• Direction: Quote the items below word for word, beginning at the line that contains "Screen dimensions: 820x462" and ending after the line that contains "1080x585 pixels. pyautogui.click(x=419, y=531)".

#### Excerpted records

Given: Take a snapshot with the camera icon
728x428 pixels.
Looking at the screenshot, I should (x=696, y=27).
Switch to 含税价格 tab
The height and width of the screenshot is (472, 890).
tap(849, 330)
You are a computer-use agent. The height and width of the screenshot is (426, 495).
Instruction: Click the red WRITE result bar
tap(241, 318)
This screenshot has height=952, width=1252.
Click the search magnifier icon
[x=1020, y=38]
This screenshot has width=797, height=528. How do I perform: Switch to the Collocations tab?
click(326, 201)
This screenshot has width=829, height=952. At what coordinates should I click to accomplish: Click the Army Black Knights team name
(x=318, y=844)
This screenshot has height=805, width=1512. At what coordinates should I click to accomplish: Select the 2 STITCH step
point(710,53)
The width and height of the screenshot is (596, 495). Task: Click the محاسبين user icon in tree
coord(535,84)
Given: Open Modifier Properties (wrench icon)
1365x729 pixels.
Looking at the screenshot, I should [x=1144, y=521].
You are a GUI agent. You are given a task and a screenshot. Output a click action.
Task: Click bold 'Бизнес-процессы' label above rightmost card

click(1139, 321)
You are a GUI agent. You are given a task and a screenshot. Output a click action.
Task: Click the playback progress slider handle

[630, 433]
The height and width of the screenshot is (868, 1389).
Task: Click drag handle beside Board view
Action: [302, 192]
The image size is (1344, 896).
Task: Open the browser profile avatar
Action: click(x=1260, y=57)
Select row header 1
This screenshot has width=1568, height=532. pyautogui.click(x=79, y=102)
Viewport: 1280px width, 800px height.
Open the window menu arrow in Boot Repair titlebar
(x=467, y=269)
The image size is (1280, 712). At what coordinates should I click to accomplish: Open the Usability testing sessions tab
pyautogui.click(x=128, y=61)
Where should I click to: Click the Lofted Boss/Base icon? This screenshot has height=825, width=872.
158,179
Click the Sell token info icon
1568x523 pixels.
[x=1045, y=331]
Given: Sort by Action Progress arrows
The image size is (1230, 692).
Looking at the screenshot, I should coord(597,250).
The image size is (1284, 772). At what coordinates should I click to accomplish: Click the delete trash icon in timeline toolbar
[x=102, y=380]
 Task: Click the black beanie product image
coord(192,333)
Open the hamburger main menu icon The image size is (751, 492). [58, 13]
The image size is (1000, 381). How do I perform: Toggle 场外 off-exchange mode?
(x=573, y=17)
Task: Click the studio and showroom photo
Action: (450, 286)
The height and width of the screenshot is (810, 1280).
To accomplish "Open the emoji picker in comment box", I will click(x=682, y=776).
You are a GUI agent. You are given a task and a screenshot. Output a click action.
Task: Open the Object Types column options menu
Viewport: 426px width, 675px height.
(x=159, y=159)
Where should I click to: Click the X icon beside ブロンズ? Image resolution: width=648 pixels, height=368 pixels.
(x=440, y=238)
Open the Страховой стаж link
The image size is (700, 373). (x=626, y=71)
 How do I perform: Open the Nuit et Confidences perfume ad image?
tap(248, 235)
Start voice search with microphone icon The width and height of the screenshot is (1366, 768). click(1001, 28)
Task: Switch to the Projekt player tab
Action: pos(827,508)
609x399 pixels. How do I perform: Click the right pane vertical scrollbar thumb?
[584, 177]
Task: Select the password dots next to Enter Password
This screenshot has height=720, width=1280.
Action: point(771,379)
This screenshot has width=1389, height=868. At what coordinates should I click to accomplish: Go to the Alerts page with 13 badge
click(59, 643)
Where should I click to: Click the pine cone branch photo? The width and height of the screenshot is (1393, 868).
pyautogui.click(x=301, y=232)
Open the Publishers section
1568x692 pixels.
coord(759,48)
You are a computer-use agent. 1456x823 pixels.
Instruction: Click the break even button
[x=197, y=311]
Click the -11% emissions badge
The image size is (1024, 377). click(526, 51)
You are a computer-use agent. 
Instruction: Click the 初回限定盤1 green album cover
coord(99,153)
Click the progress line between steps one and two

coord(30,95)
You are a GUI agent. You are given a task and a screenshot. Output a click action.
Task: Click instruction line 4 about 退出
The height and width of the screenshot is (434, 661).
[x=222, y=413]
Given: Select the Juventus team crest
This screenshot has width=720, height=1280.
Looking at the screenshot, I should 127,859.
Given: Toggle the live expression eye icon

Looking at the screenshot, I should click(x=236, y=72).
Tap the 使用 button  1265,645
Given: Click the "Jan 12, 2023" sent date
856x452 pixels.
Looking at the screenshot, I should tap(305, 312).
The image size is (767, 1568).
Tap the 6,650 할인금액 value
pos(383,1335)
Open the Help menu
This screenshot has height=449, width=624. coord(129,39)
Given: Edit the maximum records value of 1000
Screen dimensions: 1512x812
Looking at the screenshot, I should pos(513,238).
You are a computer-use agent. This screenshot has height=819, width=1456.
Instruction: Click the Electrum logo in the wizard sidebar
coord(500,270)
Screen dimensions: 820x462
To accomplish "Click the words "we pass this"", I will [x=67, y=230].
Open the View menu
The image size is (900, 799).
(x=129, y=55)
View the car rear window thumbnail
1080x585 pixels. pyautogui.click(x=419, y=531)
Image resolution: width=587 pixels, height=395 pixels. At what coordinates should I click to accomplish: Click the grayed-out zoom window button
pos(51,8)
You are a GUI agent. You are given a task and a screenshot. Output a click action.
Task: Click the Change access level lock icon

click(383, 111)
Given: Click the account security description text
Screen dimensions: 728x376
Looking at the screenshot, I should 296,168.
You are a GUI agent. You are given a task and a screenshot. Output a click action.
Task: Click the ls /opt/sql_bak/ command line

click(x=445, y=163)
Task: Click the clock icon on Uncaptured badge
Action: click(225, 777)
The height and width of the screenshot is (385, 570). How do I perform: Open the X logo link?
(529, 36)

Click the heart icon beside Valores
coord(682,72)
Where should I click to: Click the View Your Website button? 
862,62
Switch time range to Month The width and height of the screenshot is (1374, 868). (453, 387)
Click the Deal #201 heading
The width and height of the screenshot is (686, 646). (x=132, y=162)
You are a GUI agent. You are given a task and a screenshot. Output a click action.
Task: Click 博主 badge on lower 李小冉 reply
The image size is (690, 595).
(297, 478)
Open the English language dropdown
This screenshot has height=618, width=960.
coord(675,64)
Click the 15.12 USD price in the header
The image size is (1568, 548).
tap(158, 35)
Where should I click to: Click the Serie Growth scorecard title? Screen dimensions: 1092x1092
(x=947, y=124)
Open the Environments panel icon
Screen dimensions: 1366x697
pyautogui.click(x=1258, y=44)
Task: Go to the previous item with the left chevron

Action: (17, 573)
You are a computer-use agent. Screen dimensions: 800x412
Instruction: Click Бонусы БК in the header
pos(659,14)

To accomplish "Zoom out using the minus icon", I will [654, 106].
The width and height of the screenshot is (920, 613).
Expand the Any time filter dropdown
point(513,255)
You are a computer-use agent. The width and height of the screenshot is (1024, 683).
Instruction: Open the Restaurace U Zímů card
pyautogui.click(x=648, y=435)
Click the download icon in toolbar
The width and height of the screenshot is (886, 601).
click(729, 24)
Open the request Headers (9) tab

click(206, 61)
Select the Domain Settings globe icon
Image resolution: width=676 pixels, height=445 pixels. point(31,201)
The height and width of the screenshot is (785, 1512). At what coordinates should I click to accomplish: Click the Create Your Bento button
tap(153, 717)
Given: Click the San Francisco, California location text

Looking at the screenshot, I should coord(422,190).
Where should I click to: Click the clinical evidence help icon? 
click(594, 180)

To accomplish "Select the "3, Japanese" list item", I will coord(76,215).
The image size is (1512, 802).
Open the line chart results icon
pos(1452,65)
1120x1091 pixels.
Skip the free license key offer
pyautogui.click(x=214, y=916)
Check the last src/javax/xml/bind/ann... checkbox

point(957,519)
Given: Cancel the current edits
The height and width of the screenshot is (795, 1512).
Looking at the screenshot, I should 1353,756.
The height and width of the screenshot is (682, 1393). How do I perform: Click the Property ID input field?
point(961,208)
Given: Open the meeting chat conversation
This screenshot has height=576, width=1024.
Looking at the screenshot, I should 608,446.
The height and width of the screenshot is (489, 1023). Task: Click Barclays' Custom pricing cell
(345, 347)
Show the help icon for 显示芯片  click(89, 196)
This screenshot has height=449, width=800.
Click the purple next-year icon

########

• Task solution:
Screen dimensions: 820x462
To accomplish "Click the words "we pass this"", I will [x=67, y=230].
Open the View menu
The image size is (900, 799).
(x=129, y=55)
View the car rear window thumbnail
1080x585 pixels. pyautogui.click(x=419, y=531)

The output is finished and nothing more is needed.